● **Brief**:
Continue the intrusive-rs thread about generic reference types from the point where it ends, starting right after its last line.
* START Document text *
Amanieu / intrusive-rs

Intrusive collections for Rust
Apache License 2.0
412 stars 48 forks source link

Support for Generic Reference Types #46

Closed amari closed 4 years ago

amari commented 4 years ago

All changes currently live in the custom_links module.

At a glance:

TODO:

Solves #27

Amanieu commented 4 years ago

Is it really necessary to expose NodeRef as a configurable type? Can't we just use a raw pointer instead? I would prefer keeping NodeRef as an internal detail.

amari commented 4 years ago

It's only necessary if a Link implementation cannot use raw pointers, which only happens when trying to minimize the size of Link types.

For example, if all objects are backed by an arena/slab, and the cost of converting NodeRef into *const A::Link is negligible for the application (e.g. shift and add), a u8 or u16 can be used instead, saving 18 to 21 bytes (75% to 87%) per RBTreeLink.

I already planned to move the methods marked #[doc(hidden)] out of NodeRef, would that be satisfactory?

Amanieu commented 4 years ago

How about something like this:

trait Link {
    type LinkPtr;
    fn next(&self) -> LinkPtr;
    fn set_next(&self, ptr: LinkPtr);
}

The Adapter can take care of converting between LinkPtr and *const Link. The default RawLink just has type LinkPtr = *const Link.

The NodeRef (previously called NodePtr) should stay a private type.

amari commented 4 years ago

Shouldn't set_next be unsafe? As per your above comments, it should be.

trait Link {
    type LinkPtr;
    fn next(&self) -> Self::LinkPtr;
    unsafe set_next(&self, next: Self::LinkPtr);
}

Also, struct NodePtr was refactored into trait NodeRef and struct RawLinkRef. Did you want me to revert this?

Amanieu commented 4 years ago

Actually, I'd like to take a few hours to study what the best design for this is. I will get back to you later today.

Amanieu commented 4 years ago

OK, so here's the design I came up with:

// adapter.rs

pub unsafe trait Adapter {
    /// Collection-specific link type which allows an object to be inserted in
    /// an intrusive collection.
    type LinkOps: LinkOps;

    /// Object type which is inserted in an intrusive collection.
    type Value: ?Sized;

    /// Pointer type which owns an instance of a value.
    type Pointer: IntrusivePointer<Self::Value>;

    /// Gets a reference to an object from a reference to a link in that object.
    unsafe fn get_value(&self, link: <Self::LinkOps as LinkOps>::LinkPtr) -> *const Self::Value;

    /// Gets a reference to the link for the given object.
* END Document text *
* START Supplied information *
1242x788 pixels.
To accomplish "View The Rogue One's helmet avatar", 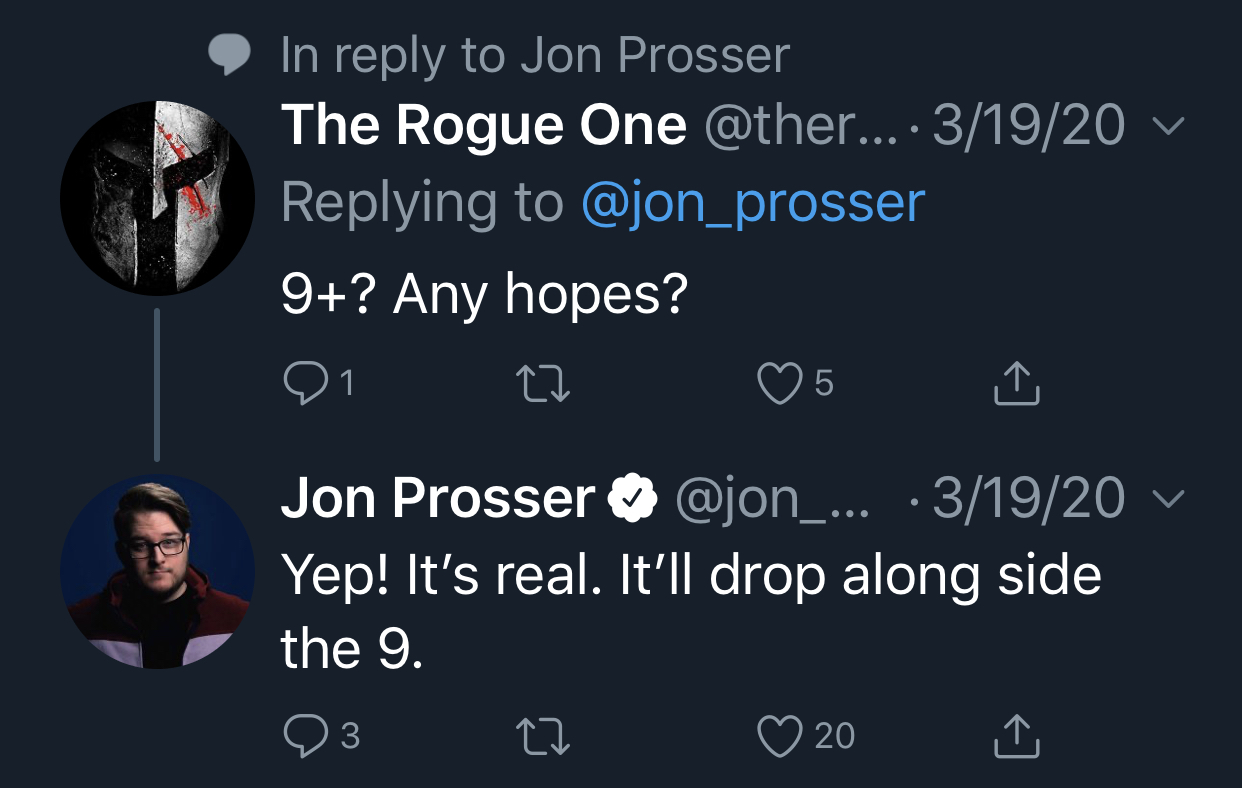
* END Supplied information *
● **Output of the exercise**:
    unsafe fn get_link(&self, value: *const Self::Value) -> <Self::LinkOps as LinkOps>::LinkPtr;

    fn link_ops(&self) -> &Self::LinkOps;

    fn link_ops_mut(&mut self) -> &mut Self::LinkOps;
}

// Base trait for link operations
pub trait LinkOps {
    type LinkPtr: Copy;
    fn is_linked(&self, ptr: Self::LinkPtr) -> bool;
    unsafe fn mark_unlinked(&mut self, ptr: Self::LinkPtr);
}

// singly_linked_list.rs

// Generic LinkOps interface for SinglyLinkedList
pub unsafe trait SinglyLinkedListOps: super::LinkOps {
    fn next(&self, ptr: Self::LinkPtr) -> Option<Self::LinkPtr>;
    unsafe fn set_next(&mut self, ptr: Self::LinkPtr, next: Option<Self::LinkPtr>);
}

pub struct Link {
    next: Cell<*const Link>,
}

// Default LinkOps implementation for SinglyLinkedList, which uses Link.
pub struct LinkOps;
impl super::LinkOps for LinkOps {
    type LinkPtr = *const Link;
    fn is_linked(&self, ptr: Self::LinkPtr) -> bool { ... }
    unsafe fn mark_unlinked(&mut self, ptr: Self::LinkPtr) { ... }
}
impl SinglyLinkedListOps for LinkOps {
    fn next(&self, ptr: Self::LinkPtr) -> Option<Self::LinkPtr> { ... }
    unsafe fn set_next(&mut self, ptr: Self::LinkPtr, next: Option<Self::LinkPtr>) { ... }
}

This design is heavily inspired by Boost.Intrusive's support for custom value traits.

Making LinkOps a separate trait from Adapter has several advantages:

amari commented 4 years ago

Then is NodePtr even necessary?

pub struct Link {
    // Why not `Cell<*const Self>`?
    next: Cell<NodePtr>,
}

If its non-accessor methods are refactored into generic free functions over LinkOps, and LinkOps implements the accessors, what should NodePtr contain?

Amanieu commented 4 years ago

You are right, NodePtr isn't needed any more. Some of the larger functions (particularly in RBTree) can be replaced with free functions, others can just be inlined directly.

By the way, I've made some minor changes to the design above:

Amanieu commented 4 years ago

I guess we could move the from_raw and into_raw of IntrusivePointer into Adapter, which would allow stateful conversions. Pointer is supposed to represent and owned value which is inserted into or taken out of a collection.

So this leaves us with 3 types:

amari commented 4 years ago

Also LinkOps needs a ptr_eq method because RBTree and LinkedList need pointer equality.

pub trait LinkOps {
    type LinkPtr: Copy;
    //...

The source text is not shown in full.